Chapter LXI. Vanadis, Dear Lady of Reginlief

  Then, from the highest part of this paradise, and from the unimaginable yew-vales of Ydalir which rose above the topmost branches of the tree called Laerath, descended blue-robed Vanadis, the lady of Reginlief, dear to the AEnseis. She had disposed of five inefficient husbands, in impetuous mythological manners, but still a loneliness and a desire was upon her; and with the eternal optimism of widowhood she came to look for a sixth husband among these great-thewed heroes who jeered at women and their wiles.

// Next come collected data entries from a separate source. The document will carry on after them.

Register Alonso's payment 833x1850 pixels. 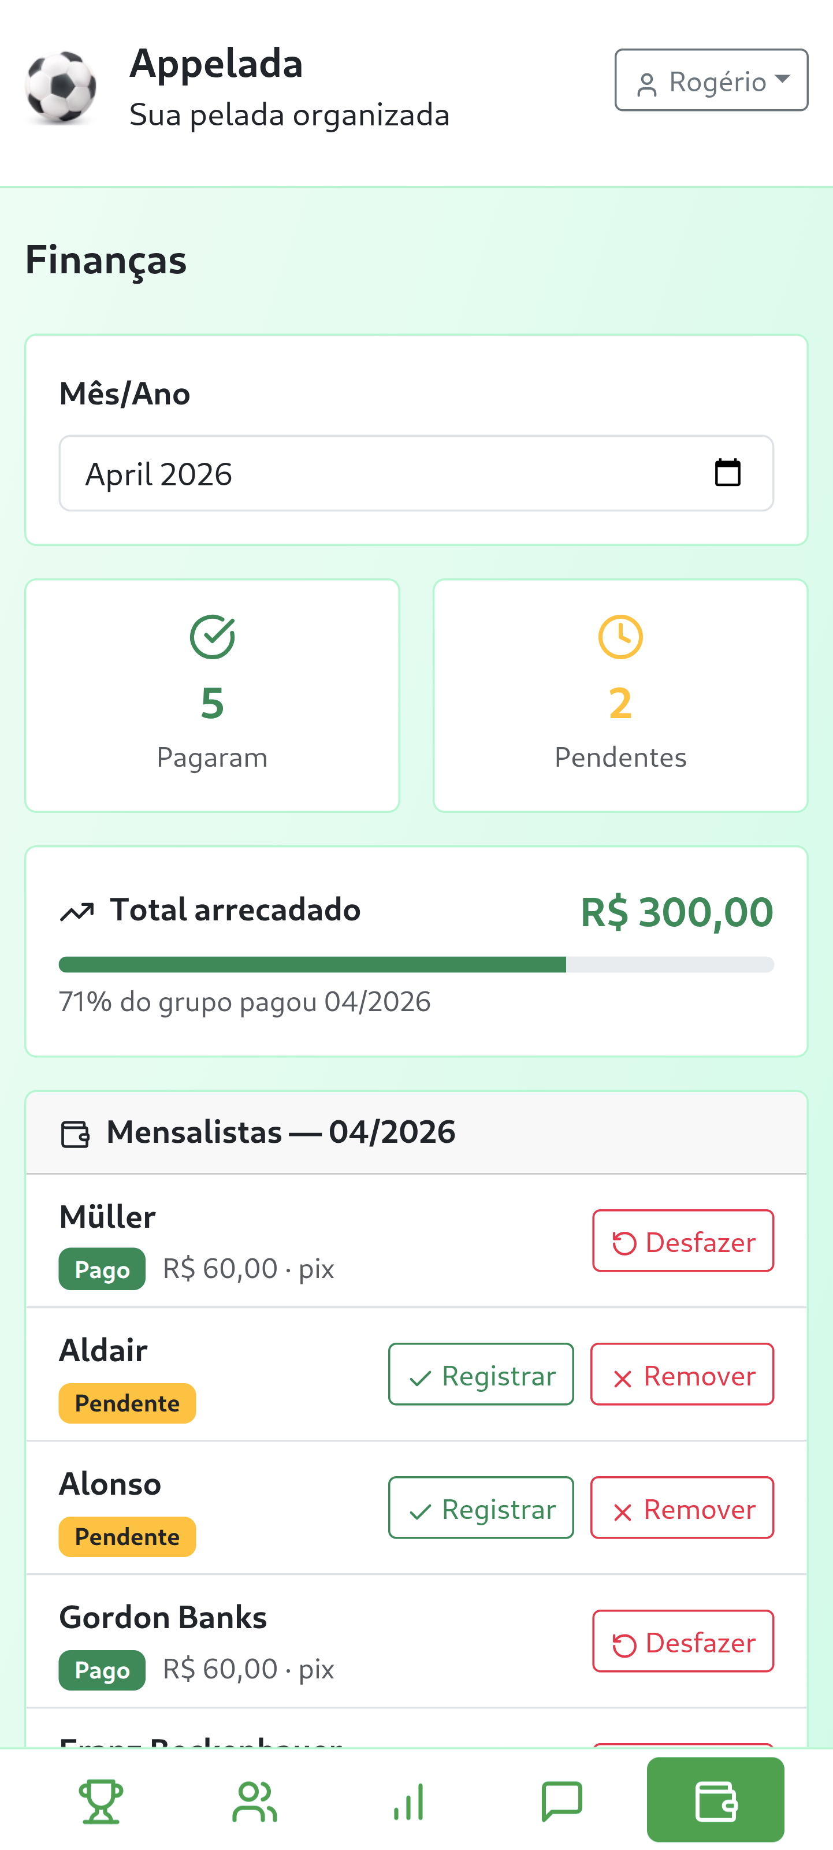481,1508
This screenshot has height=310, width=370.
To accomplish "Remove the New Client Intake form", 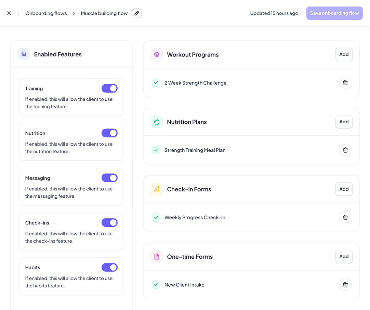I will point(345,285).
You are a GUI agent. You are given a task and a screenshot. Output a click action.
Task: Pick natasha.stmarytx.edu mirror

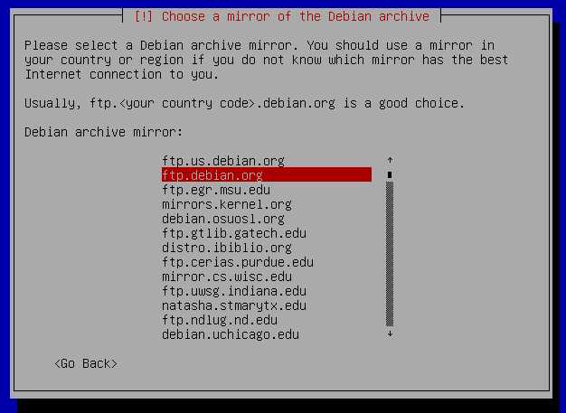pyautogui.click(x=234, y=305)
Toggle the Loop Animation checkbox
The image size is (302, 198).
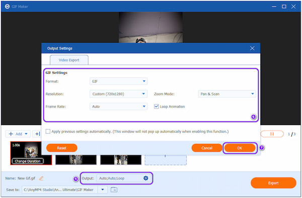point(156,107)
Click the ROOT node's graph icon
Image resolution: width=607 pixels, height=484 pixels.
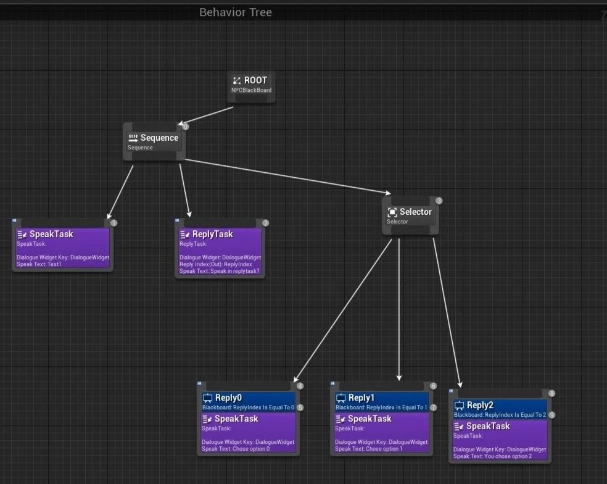tap(236, 80)
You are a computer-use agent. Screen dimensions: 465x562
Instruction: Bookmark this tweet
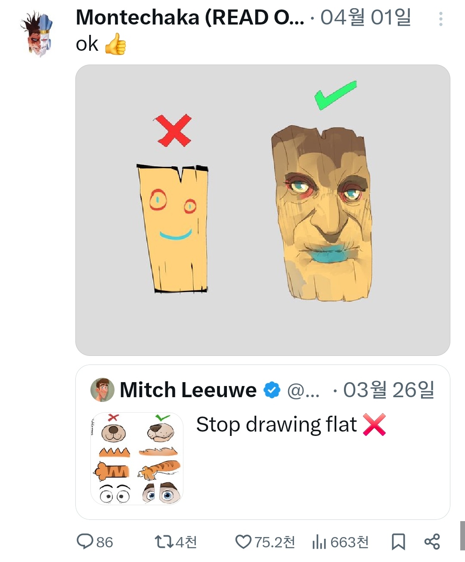click(x=398, y=541)
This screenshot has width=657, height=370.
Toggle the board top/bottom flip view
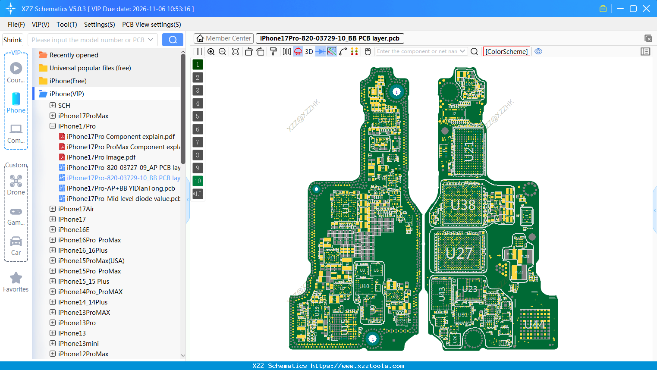(x=298, y=51)
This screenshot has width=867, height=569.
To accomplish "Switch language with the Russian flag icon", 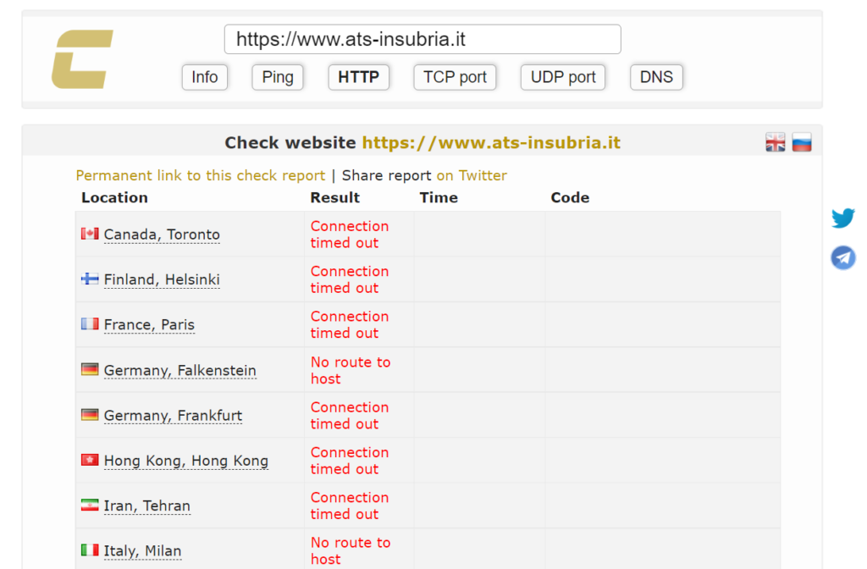I will click(802, 142).
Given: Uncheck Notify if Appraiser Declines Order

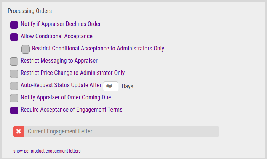Looking at the screenshot, I should [14, 25].
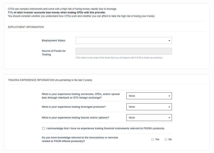Click the acknowledgement text about no trading experience

tap(105, 128)
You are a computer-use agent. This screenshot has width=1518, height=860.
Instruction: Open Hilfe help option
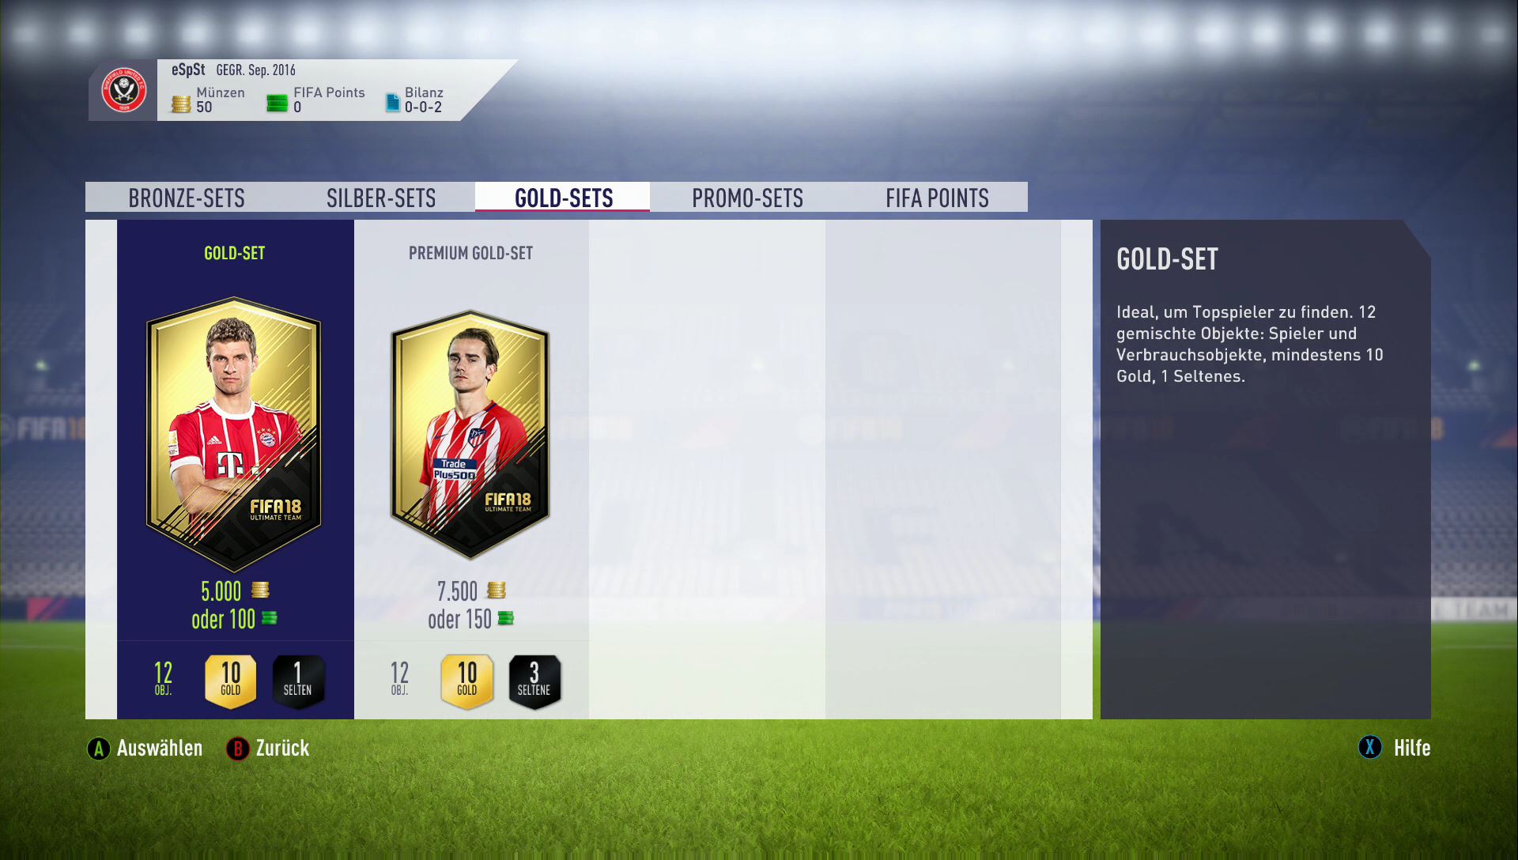click(x=1412, y=748)
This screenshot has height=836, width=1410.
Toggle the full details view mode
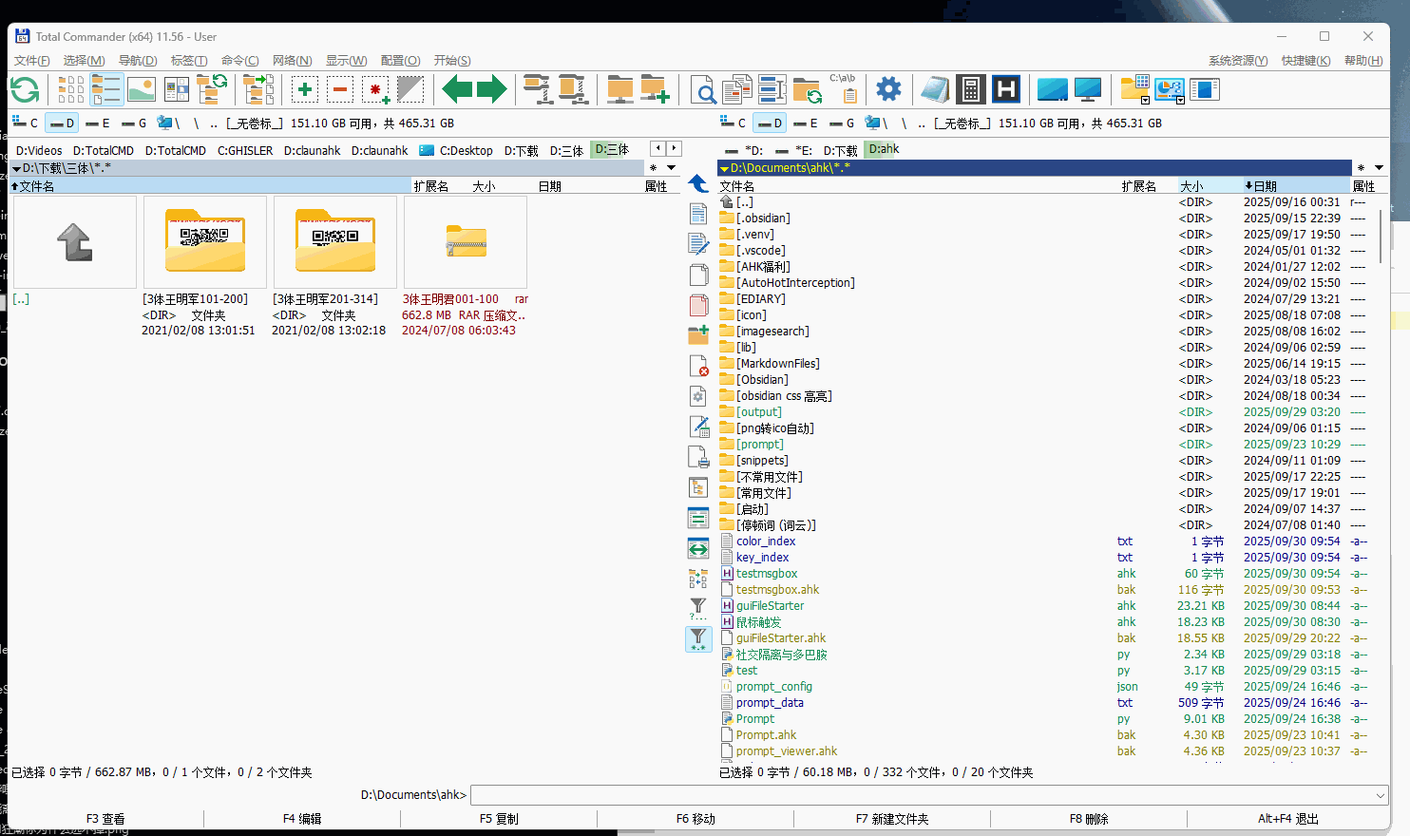click(x=106, y=90)
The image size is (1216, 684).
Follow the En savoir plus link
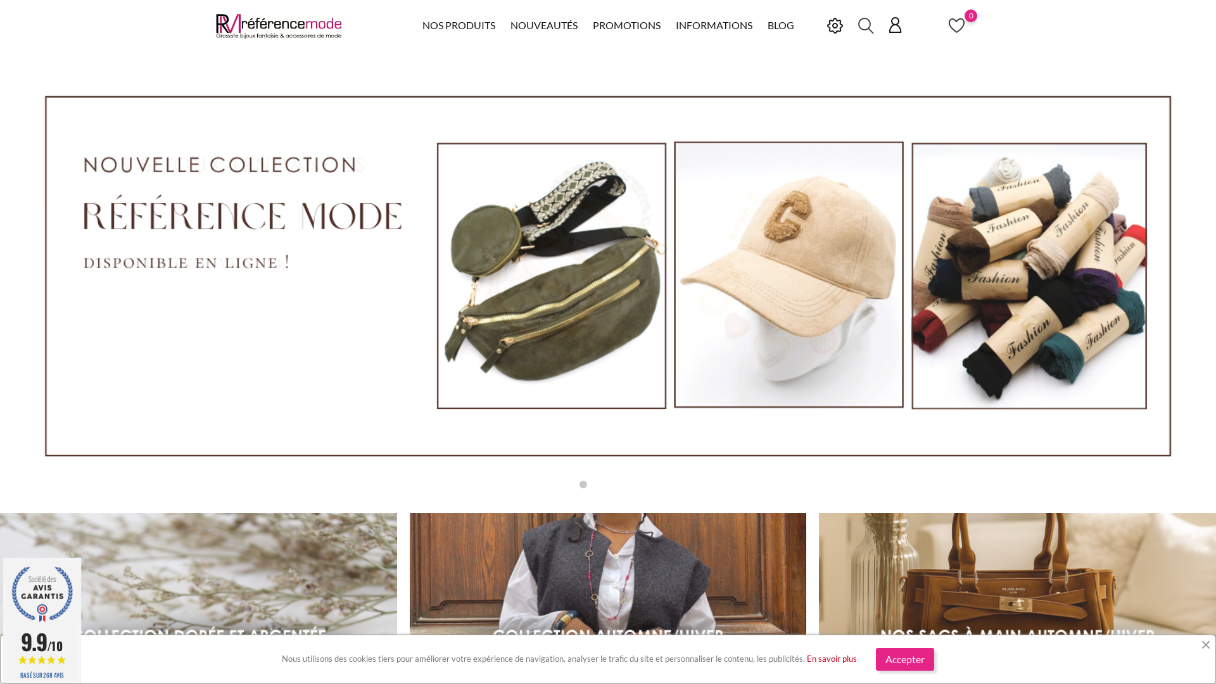coord(832,659)
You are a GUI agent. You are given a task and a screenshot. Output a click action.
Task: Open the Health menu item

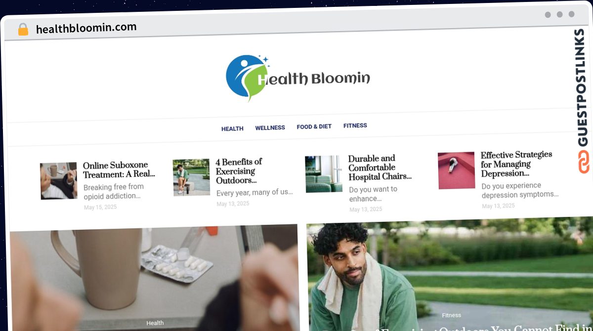pos(232,128)
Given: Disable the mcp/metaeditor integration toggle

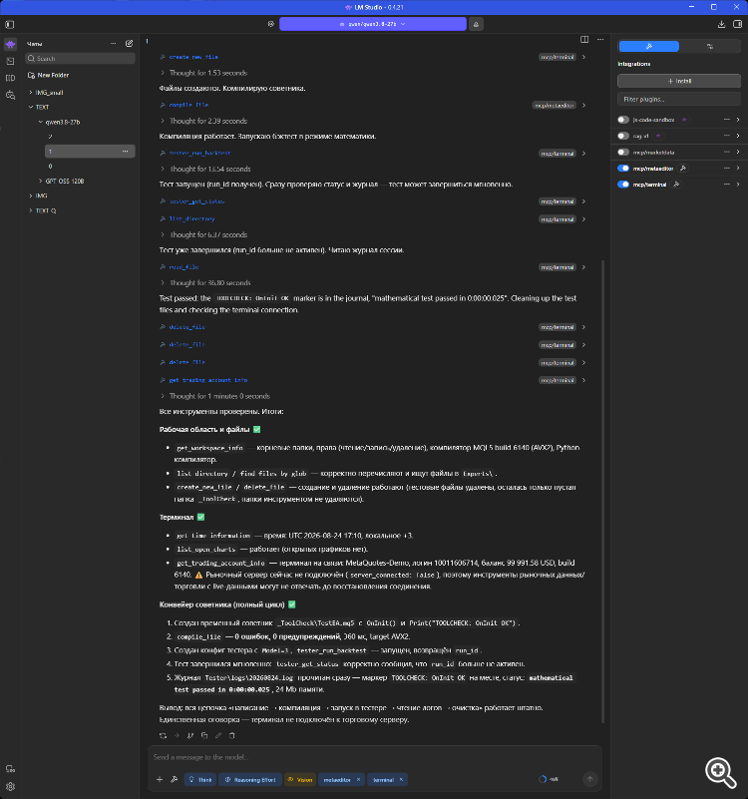Looking at the screenshot, I should click(623, 169).
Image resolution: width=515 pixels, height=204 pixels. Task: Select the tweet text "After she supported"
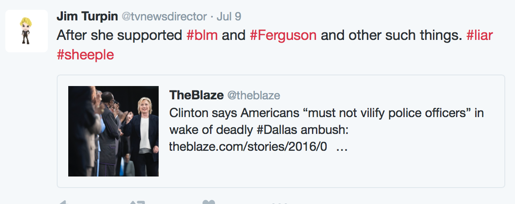coord(119,35)
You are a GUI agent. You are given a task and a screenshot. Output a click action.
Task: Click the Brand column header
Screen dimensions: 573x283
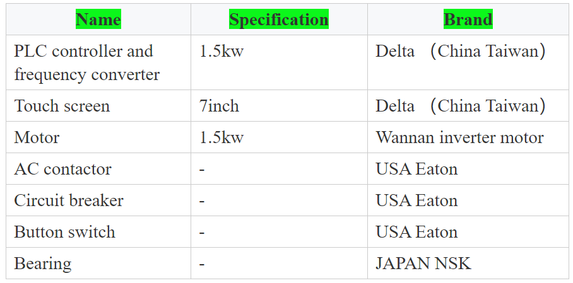(468, 20)
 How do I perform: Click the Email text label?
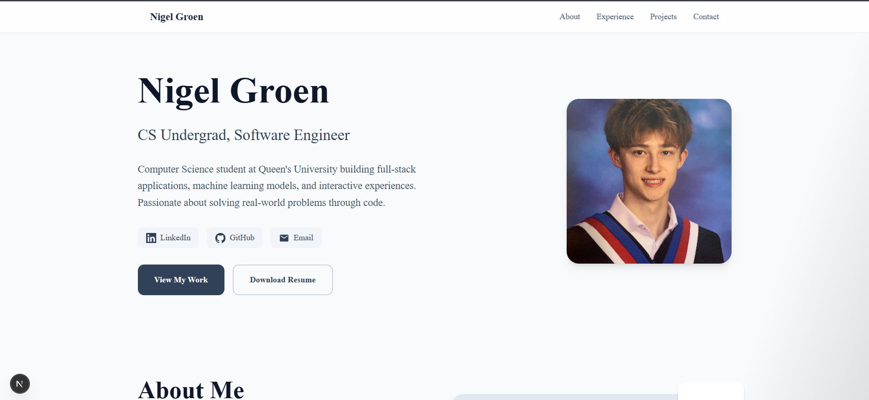coord(303,238)
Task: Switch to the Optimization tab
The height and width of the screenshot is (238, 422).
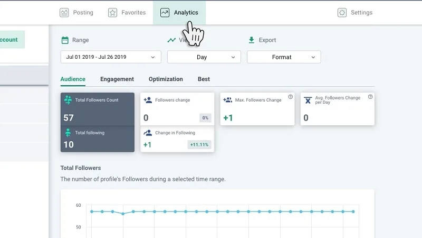Action: (x=166, y=79)
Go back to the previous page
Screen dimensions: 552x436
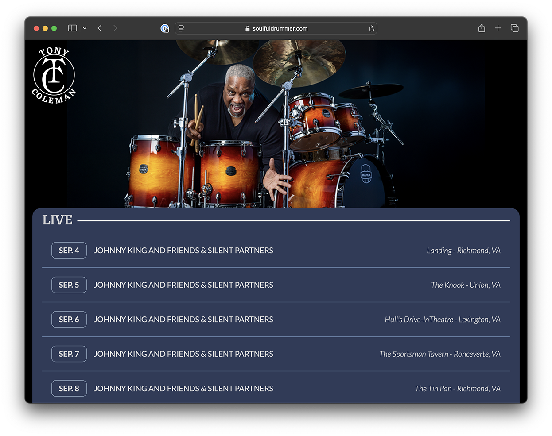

  But Donander of Evre was the person who for two reasons found instant favor in her eyes when she came upon Donander refreshing himself after the pleasant fatigues of that morning’s combat, and about his daily bath in the shining waters of the river Gipul. So did the dead call that stream which flowed from the antlers of the monstrous stag who stood eternally nibbling and munching above the Hall of the Chosen.

  “Here is an eminently suitable person.” Vanadis reflected. Aloud, she said, “Hail, friend! and does a stout fine fellow of your length and of your thickness go languidly shunning work or seeking work?”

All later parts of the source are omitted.